_Passage_
========================================

Clinic Students Forge Ahead in Spite of Court Closures

Law students offering legal aid in difficult circumstances

Students in Suffolk Law’s 12 in-house legal clinics are still representing clients even though courts in Massachusetts are closed for all but emergency cases.

For now, that means student attorneys are still busy at work—whether it’s asking the court to issue a restraining order or helping to ensure that landlords are not resorting to illegal lockouts.

Students are meeting with clients and opposing counsel via mobile phone or Skype to field questions, build their cases, and continue to research case law, says Clinical Professor Ragini Shah, the acting director of Clinical Programs.

The courts have asked family law attorneys to work toward settling cases when that makes sense, says Chris Butler, co-director with Maritza Karmely of Suffolk’s Family Law Clinic. Students have been negotiating with opposing counsel on issues including child custody, parenting time and child support.

Students are staying in touch with clients, keeping them informed of what is happening in the courts and letting them know that if an emergency arises, they can, in fact, access the courts for relief, Butler says. “The regular contact and information-sharing is helpful for our clients who are struggling with these extraordinary circumstances and financial challenges.”

Shah emphasized that students are well-placed to respond if a client is facing an emergency. “They’ve been working with their clients since September, so they have built solid relationships by this time,” she says. “Our clinics already use virtual case files, which means students can access all of their clients’ documents remotely and securely and respond quickly in an emergency.”

Under state law, student attorneys are permitted to represent real clients who would otherwise not be able to afford a lawyer. Suffolk Law students work in a range of legal specialties including juvenile and criminal defense, health care access, domestic violence, custody issues, asylum, human rights, wrongful incarceration, business entity formation, criminal prosecution, and patent and copyright protection.

========================================

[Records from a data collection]

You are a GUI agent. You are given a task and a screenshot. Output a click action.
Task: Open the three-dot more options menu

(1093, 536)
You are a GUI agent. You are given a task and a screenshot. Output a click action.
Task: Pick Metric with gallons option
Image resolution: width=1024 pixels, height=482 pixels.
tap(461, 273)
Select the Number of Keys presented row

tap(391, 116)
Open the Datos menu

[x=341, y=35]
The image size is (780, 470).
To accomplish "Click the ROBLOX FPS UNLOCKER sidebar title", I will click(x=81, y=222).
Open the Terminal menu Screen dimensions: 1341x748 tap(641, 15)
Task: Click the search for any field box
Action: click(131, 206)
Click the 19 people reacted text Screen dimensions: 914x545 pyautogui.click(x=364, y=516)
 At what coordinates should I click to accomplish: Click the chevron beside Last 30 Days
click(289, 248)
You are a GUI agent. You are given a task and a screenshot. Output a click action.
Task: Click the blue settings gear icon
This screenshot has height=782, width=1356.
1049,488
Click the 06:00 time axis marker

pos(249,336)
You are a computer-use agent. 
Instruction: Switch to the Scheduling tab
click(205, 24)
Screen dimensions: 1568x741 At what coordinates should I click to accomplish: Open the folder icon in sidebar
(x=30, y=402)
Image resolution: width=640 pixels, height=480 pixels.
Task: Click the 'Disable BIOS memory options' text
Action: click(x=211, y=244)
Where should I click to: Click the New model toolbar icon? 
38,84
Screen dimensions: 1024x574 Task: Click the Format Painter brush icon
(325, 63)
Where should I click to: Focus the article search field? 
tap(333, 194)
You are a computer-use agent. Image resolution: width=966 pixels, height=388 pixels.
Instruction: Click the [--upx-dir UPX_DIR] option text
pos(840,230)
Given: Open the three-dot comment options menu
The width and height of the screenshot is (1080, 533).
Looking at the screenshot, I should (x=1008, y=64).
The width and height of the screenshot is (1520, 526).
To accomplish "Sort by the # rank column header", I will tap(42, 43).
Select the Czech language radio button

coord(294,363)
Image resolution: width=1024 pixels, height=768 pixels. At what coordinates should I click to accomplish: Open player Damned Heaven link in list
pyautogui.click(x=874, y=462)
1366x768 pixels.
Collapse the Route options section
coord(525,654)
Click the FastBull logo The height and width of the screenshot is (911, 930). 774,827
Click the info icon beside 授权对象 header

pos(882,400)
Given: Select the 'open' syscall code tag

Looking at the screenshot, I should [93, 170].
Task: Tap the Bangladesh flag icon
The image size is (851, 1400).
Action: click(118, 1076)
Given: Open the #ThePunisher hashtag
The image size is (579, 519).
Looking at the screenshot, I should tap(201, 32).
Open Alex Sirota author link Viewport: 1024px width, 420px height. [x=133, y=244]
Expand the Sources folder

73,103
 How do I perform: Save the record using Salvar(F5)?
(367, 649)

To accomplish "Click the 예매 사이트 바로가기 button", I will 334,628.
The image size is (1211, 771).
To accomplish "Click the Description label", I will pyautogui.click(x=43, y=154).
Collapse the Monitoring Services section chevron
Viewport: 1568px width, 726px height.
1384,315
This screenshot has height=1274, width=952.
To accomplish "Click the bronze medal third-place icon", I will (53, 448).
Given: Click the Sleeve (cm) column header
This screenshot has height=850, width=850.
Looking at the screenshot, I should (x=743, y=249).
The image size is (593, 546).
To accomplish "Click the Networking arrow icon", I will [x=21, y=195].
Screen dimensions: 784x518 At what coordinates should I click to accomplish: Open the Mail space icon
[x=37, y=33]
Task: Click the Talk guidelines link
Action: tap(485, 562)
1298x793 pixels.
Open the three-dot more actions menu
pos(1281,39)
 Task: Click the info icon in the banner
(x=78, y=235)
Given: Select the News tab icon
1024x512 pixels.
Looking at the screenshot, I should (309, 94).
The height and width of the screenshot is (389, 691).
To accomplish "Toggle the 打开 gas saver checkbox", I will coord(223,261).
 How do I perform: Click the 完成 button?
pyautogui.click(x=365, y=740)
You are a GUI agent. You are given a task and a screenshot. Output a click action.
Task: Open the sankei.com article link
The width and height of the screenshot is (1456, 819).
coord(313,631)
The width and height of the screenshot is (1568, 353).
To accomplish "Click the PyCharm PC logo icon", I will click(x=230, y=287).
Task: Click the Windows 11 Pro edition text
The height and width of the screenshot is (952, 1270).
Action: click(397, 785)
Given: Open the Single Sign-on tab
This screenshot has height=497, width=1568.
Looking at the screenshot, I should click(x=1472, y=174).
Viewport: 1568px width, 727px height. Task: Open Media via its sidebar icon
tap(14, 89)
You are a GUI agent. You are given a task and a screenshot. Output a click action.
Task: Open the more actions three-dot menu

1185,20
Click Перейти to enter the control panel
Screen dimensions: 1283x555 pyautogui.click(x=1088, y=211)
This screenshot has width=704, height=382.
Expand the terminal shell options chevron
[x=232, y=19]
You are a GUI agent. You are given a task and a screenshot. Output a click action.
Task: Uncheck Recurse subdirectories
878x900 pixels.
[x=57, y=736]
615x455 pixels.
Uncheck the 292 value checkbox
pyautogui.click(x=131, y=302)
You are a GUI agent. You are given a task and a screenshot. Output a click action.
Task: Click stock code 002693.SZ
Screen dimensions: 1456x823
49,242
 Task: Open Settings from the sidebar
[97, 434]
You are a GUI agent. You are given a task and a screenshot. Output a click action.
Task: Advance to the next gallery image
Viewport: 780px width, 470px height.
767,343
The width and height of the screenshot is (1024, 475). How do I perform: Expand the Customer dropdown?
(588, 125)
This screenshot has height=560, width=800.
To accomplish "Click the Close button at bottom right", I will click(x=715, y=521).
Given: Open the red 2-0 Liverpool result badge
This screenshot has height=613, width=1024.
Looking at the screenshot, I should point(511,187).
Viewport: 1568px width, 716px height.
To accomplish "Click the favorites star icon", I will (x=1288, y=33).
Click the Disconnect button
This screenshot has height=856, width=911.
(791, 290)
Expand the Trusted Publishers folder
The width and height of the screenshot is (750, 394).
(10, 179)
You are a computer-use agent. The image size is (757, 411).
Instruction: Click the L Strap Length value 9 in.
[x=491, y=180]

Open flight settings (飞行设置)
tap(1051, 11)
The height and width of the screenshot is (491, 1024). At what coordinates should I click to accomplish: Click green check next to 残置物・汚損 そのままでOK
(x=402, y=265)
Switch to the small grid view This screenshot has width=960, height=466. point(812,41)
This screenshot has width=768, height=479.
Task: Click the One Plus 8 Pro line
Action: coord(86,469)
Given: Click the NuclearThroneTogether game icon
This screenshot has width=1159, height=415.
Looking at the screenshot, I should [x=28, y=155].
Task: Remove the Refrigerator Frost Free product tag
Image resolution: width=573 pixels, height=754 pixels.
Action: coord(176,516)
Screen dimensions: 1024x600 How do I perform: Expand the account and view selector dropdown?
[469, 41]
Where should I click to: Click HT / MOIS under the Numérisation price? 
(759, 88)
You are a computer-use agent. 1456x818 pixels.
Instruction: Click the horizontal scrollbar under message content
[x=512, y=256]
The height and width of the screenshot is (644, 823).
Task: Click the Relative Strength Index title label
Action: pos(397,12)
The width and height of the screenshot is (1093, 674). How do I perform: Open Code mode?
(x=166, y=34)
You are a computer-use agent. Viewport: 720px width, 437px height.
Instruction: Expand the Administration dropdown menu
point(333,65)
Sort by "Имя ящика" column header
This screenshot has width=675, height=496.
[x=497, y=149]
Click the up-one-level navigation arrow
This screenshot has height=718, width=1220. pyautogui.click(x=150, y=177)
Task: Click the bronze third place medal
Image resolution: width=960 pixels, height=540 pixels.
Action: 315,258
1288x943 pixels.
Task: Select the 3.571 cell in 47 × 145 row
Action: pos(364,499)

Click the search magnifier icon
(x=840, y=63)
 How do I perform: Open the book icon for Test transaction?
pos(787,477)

========================================

_Work instructions_
Please rewrite the article on Suffolk Law's clinics from "Shah emphasized that" to "and copyright protection.", changing "virtual case files" to "digital case files".

_Exercise solution_
Shah emphasized that students are well-placed to respond if a client is facing an emergency. “They’ve been working with their clients since September, so they have built solid relationships by this time,” she says. “Our clinics already use digital case files, which means students can access all of their clients’ documents remotely and securely and respond quickly in an emergency.”

Under state law, student attorneys are permitted to represent real clients who would otherwise not be able to afford a lawyer. Suffolk Law students work in a range of legal specialties including juvenile and criminal defense, health care access, domestic violence, custody issues, asylum, human rights, wrongful incarceration, business entity formation, criminal prosecution, and patent and copyright protection.